Es ist schwer vorstellbar, aber ja, auch beschauliche fränkische Städte werden mitunter zum Schauplatz von Morden und Serientätern. Anfang der Sechziger Jahre war es der "Mittagsmörder", der in Nürnberg und Umgebung zuschlug. Wobei ... so richtig das Klischee des "Mittagsmörders" erfüllt hat er erst durch die Berichterstattung in der Zeitung. Klaus G. war ein Bankräuber, Handtaschendieb, Kleinganove, der - wenn er sich bedroht fühlte - nicht zögert, loszuballern. So auch bei seiner spektakulären Verhaftung in der Breiten Gasse, wo er zunächst den Hausmeister von C&A erschoss, dann um sich schießend durch die Straße rannte und schließlich von einem beherzten Polizisten zu Fall gebracht und mti einem Regenschirm niedergeschlagen wurde... Diesen Fall haben Petra Nacke und Elmar Tannert wieder ausgegraben und widmen ihm ein ganzes Buch, das in einer sehr einfachen Form erzählt wird: als freiner Monolog. Allerdings nicht der Monolog des "mittagsmörders", sondern des (fiktionalen) Journalisten im Ruhestands, Peter Hirschmann. Als Volontär hat er den Fall damals für die Nürnberger Nachrichten begleitet und bekommt nun eine Anfrage einer Psychologiestudentin, die ihm "einige Fragen zum Themenkomplex Mittagsmörder" stellen will. Was sie genau will, erfährt der Leser im Buch nicht, denn Hirschmanns Monolog setzt ein nach Erhalt der Nachricht in der Wartephase auf die junge Dame. Dabei nimmt Hirschmann den Leser mit zurück in die Sechziger Jahre.

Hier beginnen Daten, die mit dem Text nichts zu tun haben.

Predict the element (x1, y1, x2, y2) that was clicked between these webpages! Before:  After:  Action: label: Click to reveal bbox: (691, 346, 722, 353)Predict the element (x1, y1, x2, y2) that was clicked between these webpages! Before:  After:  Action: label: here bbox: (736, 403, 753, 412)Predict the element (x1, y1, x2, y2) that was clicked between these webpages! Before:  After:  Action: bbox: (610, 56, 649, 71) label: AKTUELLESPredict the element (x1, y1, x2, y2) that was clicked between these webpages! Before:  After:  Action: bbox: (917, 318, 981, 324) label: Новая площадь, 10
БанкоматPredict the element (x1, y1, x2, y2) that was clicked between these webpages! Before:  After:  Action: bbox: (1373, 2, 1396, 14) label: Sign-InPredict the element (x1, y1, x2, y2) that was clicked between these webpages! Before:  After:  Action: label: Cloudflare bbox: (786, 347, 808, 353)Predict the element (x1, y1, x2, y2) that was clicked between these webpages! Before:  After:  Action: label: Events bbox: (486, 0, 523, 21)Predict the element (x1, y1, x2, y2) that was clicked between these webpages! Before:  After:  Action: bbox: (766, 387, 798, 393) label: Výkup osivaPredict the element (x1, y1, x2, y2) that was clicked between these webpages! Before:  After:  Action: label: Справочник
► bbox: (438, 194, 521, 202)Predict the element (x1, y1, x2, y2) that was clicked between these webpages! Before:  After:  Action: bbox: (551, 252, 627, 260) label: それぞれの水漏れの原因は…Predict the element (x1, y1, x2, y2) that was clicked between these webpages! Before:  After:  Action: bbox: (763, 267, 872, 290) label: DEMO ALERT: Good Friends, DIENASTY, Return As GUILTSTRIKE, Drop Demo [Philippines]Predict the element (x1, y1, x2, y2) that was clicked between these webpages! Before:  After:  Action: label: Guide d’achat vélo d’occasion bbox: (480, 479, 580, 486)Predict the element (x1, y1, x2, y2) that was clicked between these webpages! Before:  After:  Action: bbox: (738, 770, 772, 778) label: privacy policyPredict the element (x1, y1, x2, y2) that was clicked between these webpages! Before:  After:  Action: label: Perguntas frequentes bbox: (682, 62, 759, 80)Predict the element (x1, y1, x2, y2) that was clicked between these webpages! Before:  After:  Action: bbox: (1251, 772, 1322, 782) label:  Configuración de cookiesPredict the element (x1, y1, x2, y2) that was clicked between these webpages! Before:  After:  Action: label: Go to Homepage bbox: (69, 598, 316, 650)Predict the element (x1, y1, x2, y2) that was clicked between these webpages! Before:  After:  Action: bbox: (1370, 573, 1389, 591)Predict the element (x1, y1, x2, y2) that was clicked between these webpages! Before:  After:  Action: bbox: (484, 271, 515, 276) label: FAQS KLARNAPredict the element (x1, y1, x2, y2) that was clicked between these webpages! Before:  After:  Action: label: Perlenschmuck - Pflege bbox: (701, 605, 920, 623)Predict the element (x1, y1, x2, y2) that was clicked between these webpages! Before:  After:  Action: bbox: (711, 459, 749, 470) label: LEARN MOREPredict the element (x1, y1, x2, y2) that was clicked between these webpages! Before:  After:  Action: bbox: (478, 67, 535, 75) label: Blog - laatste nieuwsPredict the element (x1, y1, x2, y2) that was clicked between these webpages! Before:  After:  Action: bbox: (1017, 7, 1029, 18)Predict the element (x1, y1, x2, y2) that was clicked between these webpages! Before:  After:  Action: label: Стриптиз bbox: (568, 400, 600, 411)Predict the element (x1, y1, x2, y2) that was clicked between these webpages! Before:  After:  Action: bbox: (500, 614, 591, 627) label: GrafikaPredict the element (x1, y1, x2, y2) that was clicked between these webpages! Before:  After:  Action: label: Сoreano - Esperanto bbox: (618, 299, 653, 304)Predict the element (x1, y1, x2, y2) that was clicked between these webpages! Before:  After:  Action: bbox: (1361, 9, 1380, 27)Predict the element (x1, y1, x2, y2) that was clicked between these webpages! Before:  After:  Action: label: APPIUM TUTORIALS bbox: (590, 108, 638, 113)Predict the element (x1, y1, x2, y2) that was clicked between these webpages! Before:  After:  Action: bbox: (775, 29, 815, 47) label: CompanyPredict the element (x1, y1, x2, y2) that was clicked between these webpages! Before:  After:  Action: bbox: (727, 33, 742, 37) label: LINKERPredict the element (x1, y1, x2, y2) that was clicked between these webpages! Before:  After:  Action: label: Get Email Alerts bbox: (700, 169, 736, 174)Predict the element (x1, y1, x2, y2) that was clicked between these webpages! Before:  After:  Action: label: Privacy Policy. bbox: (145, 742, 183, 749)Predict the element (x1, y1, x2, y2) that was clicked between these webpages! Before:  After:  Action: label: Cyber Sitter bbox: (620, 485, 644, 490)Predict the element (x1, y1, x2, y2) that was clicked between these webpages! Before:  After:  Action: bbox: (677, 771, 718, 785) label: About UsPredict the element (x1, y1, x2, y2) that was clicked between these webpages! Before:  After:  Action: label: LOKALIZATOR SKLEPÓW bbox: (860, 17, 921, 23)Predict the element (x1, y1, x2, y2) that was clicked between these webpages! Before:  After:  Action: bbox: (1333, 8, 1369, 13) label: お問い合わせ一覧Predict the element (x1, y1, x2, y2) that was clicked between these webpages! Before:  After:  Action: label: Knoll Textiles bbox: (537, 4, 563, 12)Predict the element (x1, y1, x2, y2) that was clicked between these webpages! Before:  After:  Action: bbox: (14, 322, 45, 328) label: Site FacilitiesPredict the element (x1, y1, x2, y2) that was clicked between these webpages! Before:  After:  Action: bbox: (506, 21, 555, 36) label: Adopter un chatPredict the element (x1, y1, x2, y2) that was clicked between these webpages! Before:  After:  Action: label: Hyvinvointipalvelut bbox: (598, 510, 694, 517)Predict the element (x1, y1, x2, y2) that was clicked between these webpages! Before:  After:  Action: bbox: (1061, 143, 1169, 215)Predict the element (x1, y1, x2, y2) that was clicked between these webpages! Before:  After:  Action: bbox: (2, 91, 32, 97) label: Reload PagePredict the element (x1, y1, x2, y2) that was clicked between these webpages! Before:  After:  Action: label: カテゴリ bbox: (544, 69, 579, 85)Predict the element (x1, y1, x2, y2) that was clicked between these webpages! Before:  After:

Das Faszinierende an dem Buch ist, dass eigentlich so gut wie gar nichts passiert. Die Taten des Mittagsmörders sind bereits vor Gericht abgeurteilt, der tatsächliche Mittagsmörder sitzt zur Zeit immer noch in Haft und soll vermutlich 2015 entlassen werden dann ist er weit über 70 und saß fast 50 Jahre hinter Gittern), Hirschmann blättert eigentlich nur durch seine alten Notizen und Zeitungsbreichte - und trotzdem konnte ich das Buch nicht weglegen. Das liegt einach daran, dass die Autoren diesen Fall ledilgich als Aufhänger nehmen für ein sehr dichtes und gut recherchiertes Psychogramm der Sechziger. Einer Zeit kurz vor den Studentenunruhen und der 68er-Bewegung, kurz vor der RAF und der Kiesinger-Ohrfeige. Eine Zeit, in der spürbar ist, dass irgendwas in der Luft liegt, in der die Vergangenheit verschwiegen wird und in der sich ein Leserbriefsturm über die Redaktion ergießt, sobald davon die Rede ist, der Täter sei Hersbrucker - schließlich ist der doch "aus dem Osten", ein Heimatvertriebener, kein Einheimischer! Überall stolpert man im Buch über das Ungesagte, das für den jungen Hirschmann nicht der Rede wert ist, weil man da nicht drüber redet. Die Verhandlung gegen den Mörder findet ausgerechnet im Saal 600 statt, dem Saal, in dem zwischen 1945 und 1948 die Kriegsverbrecherprozesse geführt wurden. Sein Argument "wenn ich sie nur mit einer Unterschrift hätte umbringen können, statt zu schießen, würde man mich nicht verurteilen" kommt einem grade in Hinblick auf den Auschwitz- und den Eichmann-Prozess sehr bekannt vor. Wenn der Anwalt die Frage stellt "was ist passiert, dass so ein junger Mann so wahnsinnige Taten begeht?", dient weniger der Entschuldigung, sondern stellt die unsichtbare Frage "wenn du in deiner Kindheit nichts als Schießen gelernt hast, was machst du dann bei Problemen?" Darüber hinaus ist das Buch erschreckend aktuell in Bezug auf Pressearbeit und Vorverurteilung - als Stichwort erinnern wir uns kurz alle an Emden - die in den Sechziger Jahren noch deutlich offensiver von statten ging, da wurde dann auch mal der neue Wohnort und der geänderte Nachname des Täterbruders erwähnt, ganz im Sinne der informierten Öffentlichkeit ...
ja, das Buch war großartig. Es ist kein Krimi, aber ein wunderbares Psychogramm, ganz ohne über die Psychologie des Täters zu sprechen.